Deepfakes sur X : la Commission ouvre une enquête sur Grok, le chatbot d'Elon Musk

L'enquête décrétée par la Commission devra déterminer si le réseau social s'est conformé aux exigences légales visant à atténuer les risques associés aux résultats de l'IA.

EURACTIV.com
Photo Illustrations Of Grok Artificial Intelligence
Le logo Grok apparaît sur l'écran d'un smartphone avec le drapeau de l'Union européenne (UE) en arrière-plan. Grok, l'IA d'Elon Musk intégrée à X, est confrontée à une crise réglementaire après avoir permis la génération d'images de nus de personnalités publiques et de mineurs à partir d'une simple photo importée à Créteil, en France, le 16 janvier 2026. [Illustration by Samuel Boivin/NurPhoto via Getty Images]

La Commission européenne a annoncé lundi l’ouverture d’une enquête officielle sur Grok, l’assistant d’intelligence artificielle d’Elon Musk, en vertu de la loi sur les services numériques (DSA). Cette décision intervient alors que l’outil, disponible sur la plateforme X, a été utilisé pour générer des images dénudées de personnes réelles, notamment des femmes et des enfants.

Grok est accessible via X, qui est soumis aux règles les plus strictes de la DSA. L’enquête décrétée par la Commission devra déterminer si la plateforme de médias sociaux s’est conformée aux exigences légales visant à atténuer les risques associés aux résultats de l’IA.

Les responsables de l’application de la DSA examineront l’utilisation de l’outil d’IA pour diffuser des contenus illégaux dans l’UE, notamment des images sexuellement explicites et du matériel pédopornographique (CSAM), selon un communiqué de presse de l’UE.

Les violations confirmées de la DSA peuvent entraîner des amendes pouvant atteindre 6 % du chiffre d’affaires annuel mondial.

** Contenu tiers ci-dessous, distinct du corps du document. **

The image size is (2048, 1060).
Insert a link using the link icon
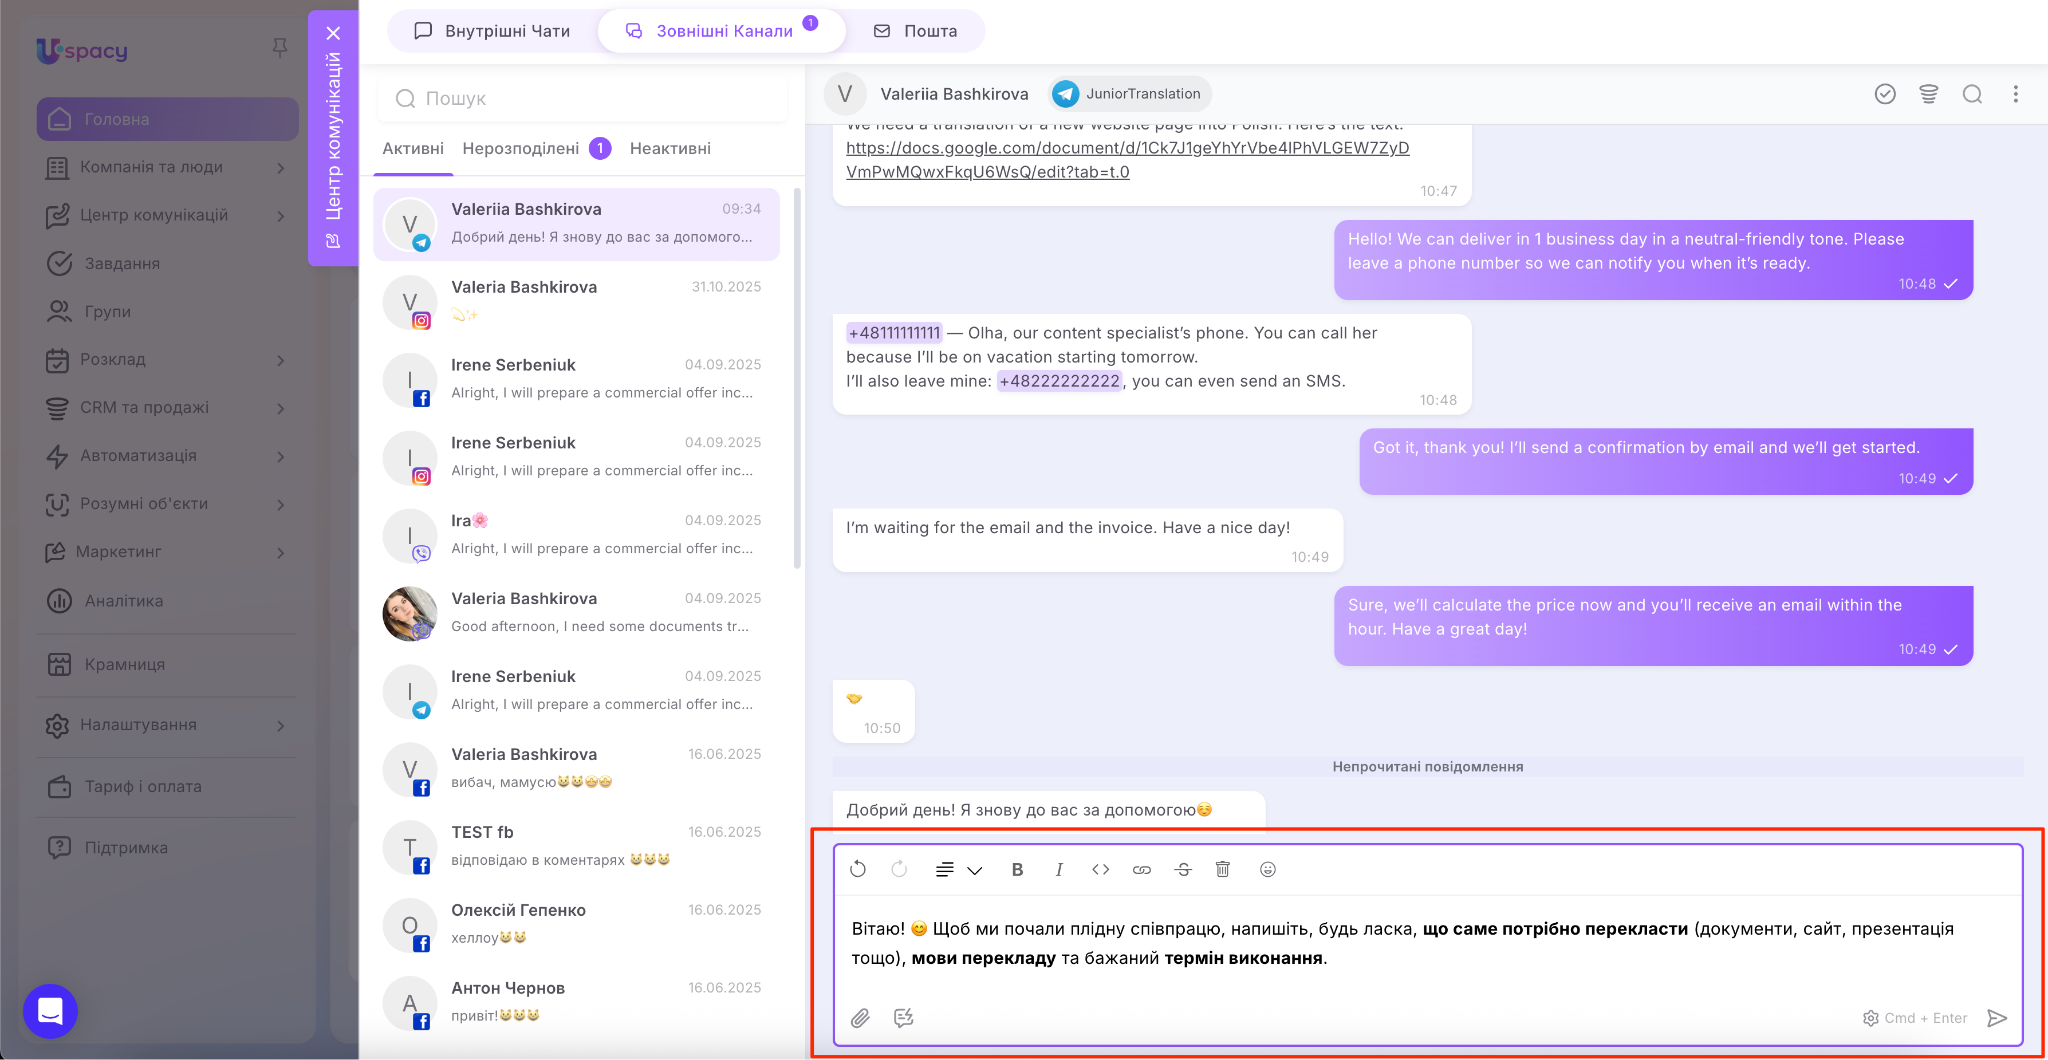coord(1141,870)
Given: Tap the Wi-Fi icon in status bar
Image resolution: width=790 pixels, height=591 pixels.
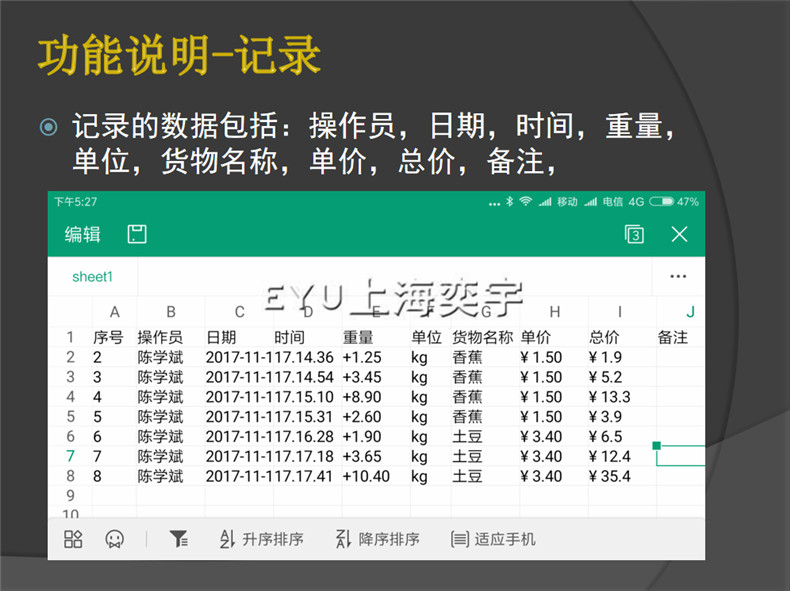Looking at the screenshot, I should click(525, 201).

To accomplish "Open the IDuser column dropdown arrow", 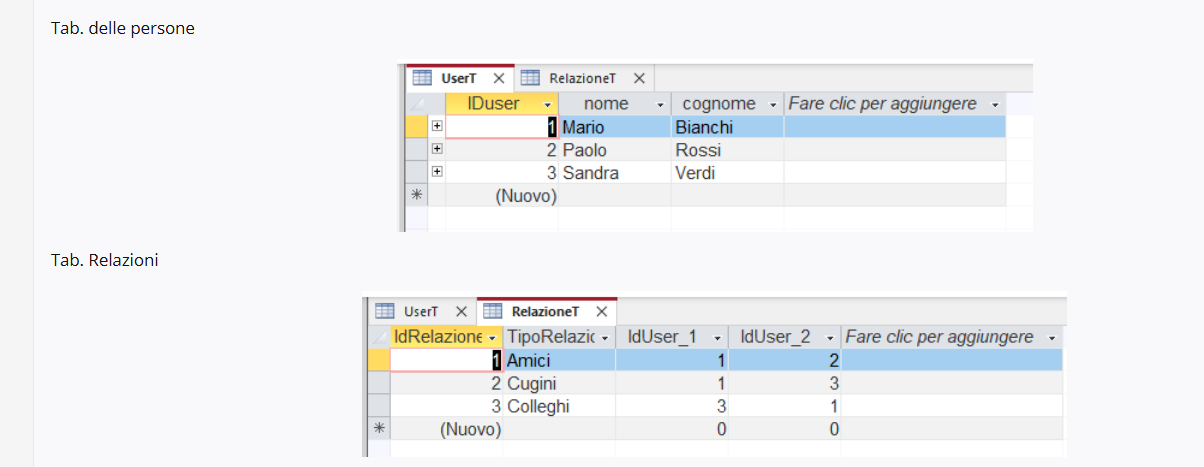I will pyautogui.click(x=547, y=104).
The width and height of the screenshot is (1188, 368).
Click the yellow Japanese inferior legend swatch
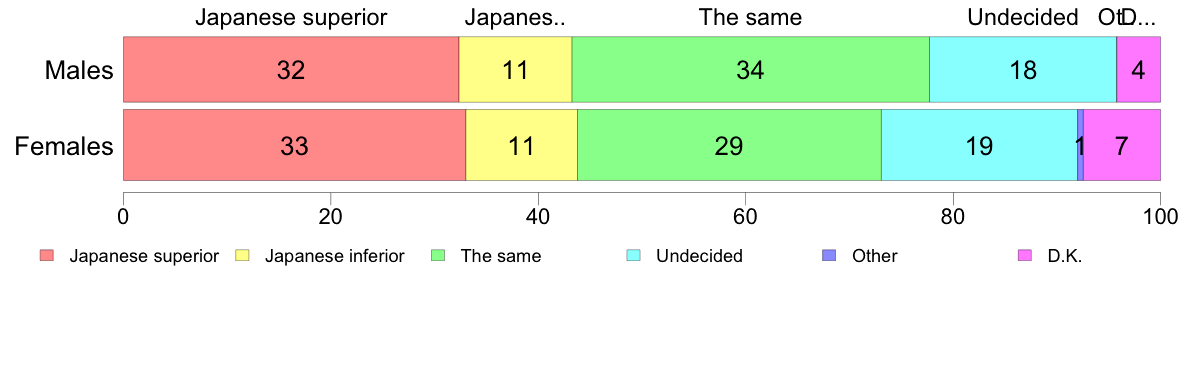point(243,256)
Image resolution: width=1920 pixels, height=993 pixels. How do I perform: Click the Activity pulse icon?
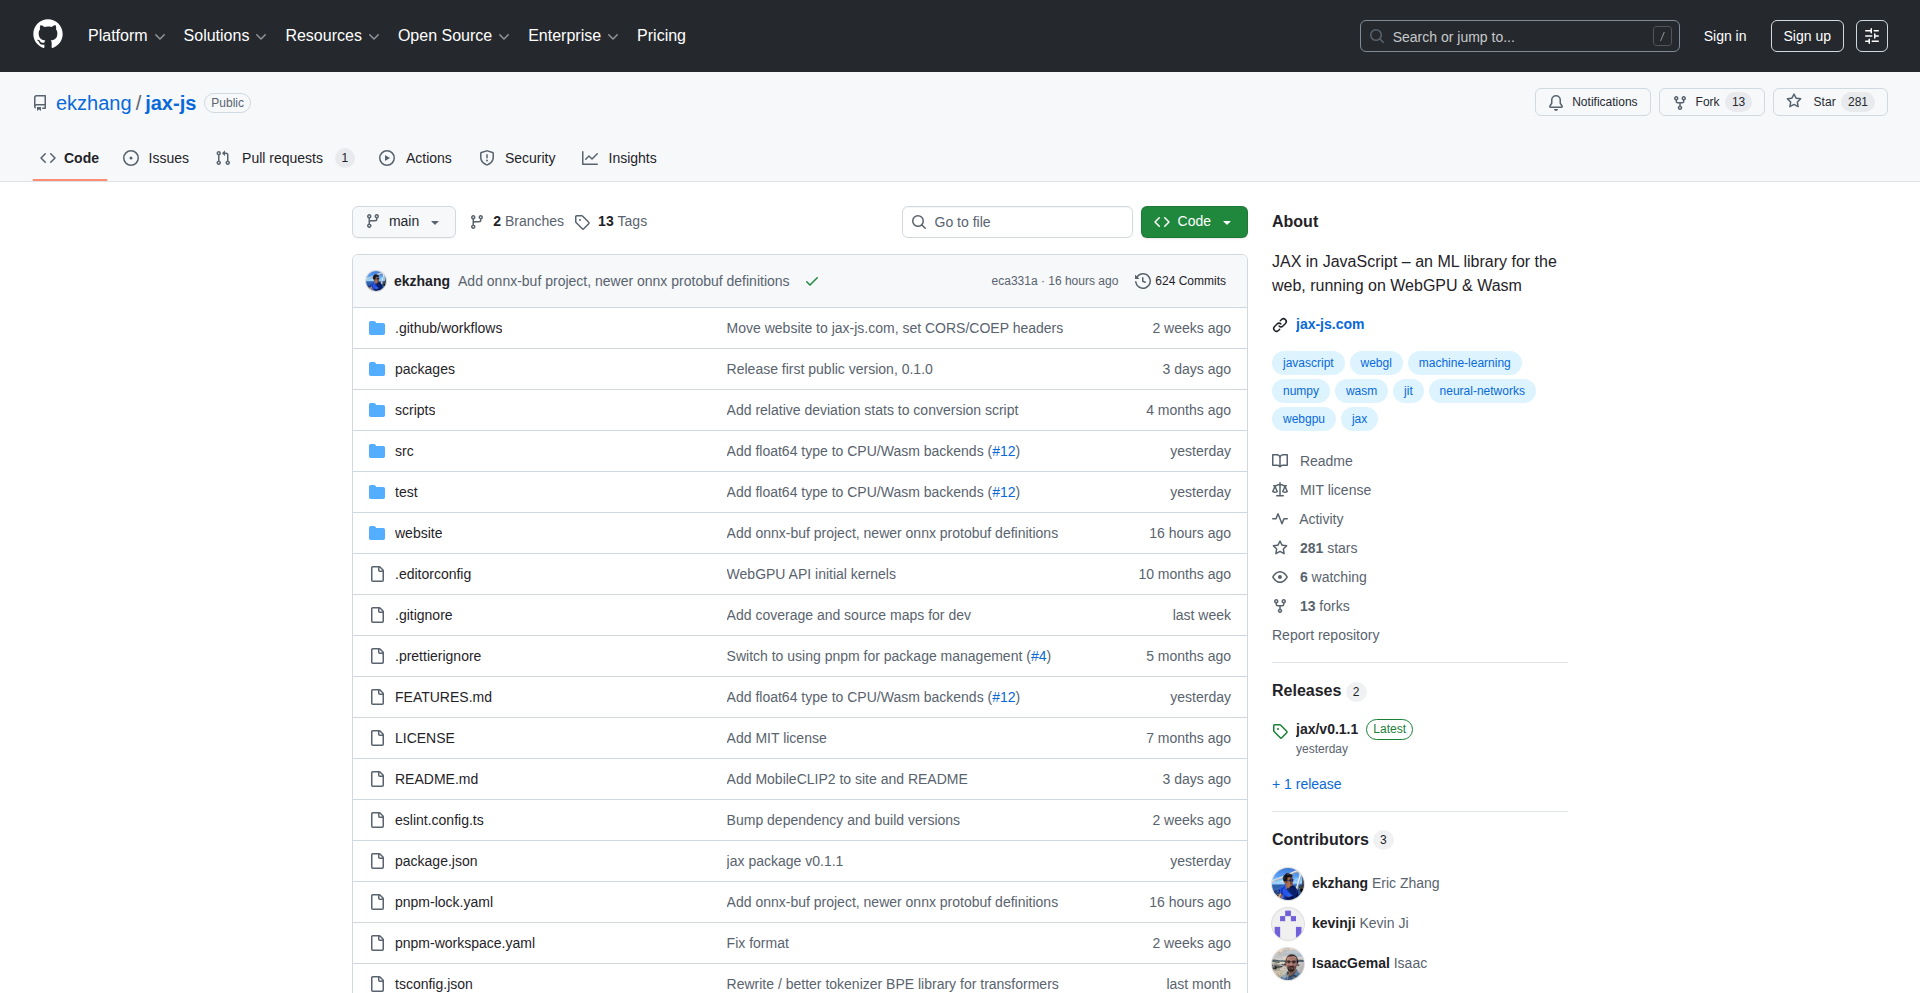(1281, 519)
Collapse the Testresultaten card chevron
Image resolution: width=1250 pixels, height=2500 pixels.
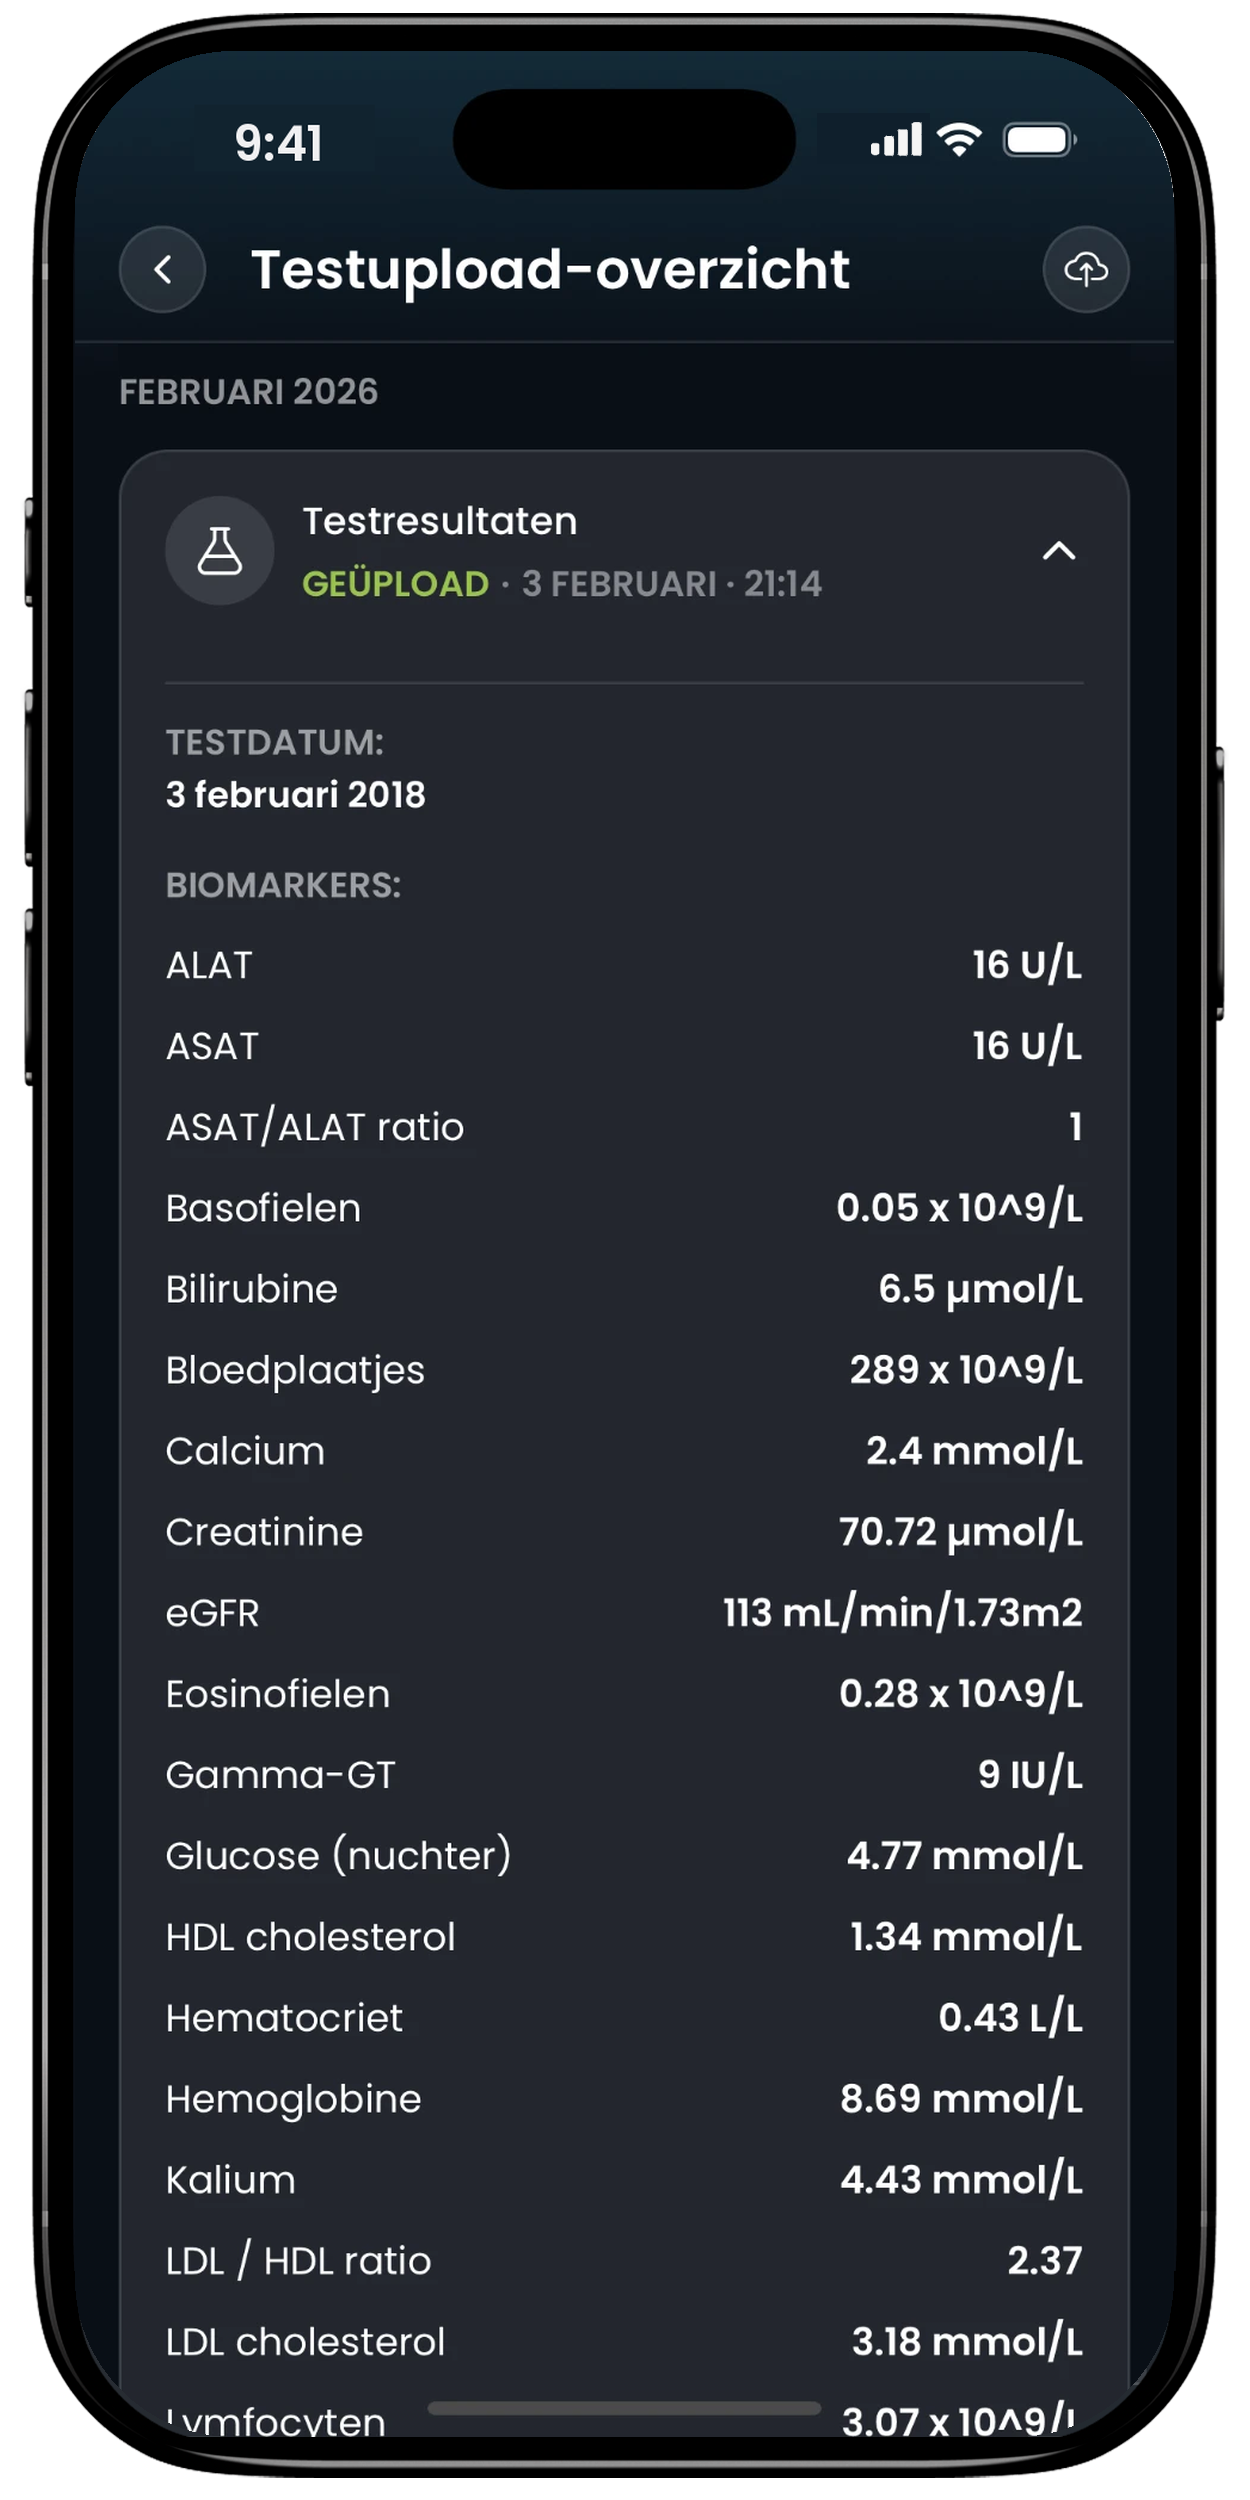pyautogui.click(x=1059, y=551)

Extension du système de recommandation

Dans son annonce de lundi, la Commission a également révélé qu’elle prolongeait l’enquête en cours sur les systèmes de recommandation de X, ouverte par l’UE en décembre 2023.

Lors de son ouverture, la Commission avait déclaré que l’enquête viserait à déterminer si X atténuait les risques liés à ses algorithmes de recommandation. La Commission a désormais déclaré que l’enquête porterait également sur l’impact du passage récemment annoncé par X à des systèmes de recommandation basés sur Grok.

Un responsable de l’UE a expliqué que X avait annoncé la semaine dernière des changements à ses systèmes de recommandation qui les placeraient « davantage sous le contrôle de Grok ».

Selon ce responsable, l’entreprise n’a pas fourni d’évaluation des risques à la Commission. Ces changements pourraient avoir « un impact critique sur certains risques », a-t-il ajouté, citant les préoccupations qui ont motivé la prolongation de l’enquête.

Indignation mondiale

Ces dernières semaines, le scandale des deepfakes pornographiques de Grok a suscité l’indignation mondiale.

La présidente de la Commission, Ursula von der Leyen, s’est même exprimée publiquement, qualifiant ces contenus sexualisés d’« épouvantables ».

Comme nous l’avons signalé précédemment, la décision de la Commission d’ouvrir une enquête DSA sur Grok a été prise dans un climat politique tendu au sein du Berlaymont quant à la marche à suivre concernant cet outil d’IA.

Au début du mois, la Commission a demandé à X de conserver tous les documents internes relatifs à Grok pendant que les autorités chargées de l’application de la DSA examinaient leurs options. Mais d’autres régulateurs ont poursuivi leurs enquêtes – dans le cas du Royaume-Uni – ou ont même bloqué l’outil d’IA controversé.

En décembre, l’UE a infligé une amende de 120 millions d’euros à X dans le cadre d’une précédente enquête DSA concernant les dispositions en matière de transparence. D’autres enquêtes sont toujours en cours.

Cette mesure a déclenché une vive réaction de la part de Washington et de Musk lui-même, qui a appelé à des représailles, demandant l’abolition de l’Union.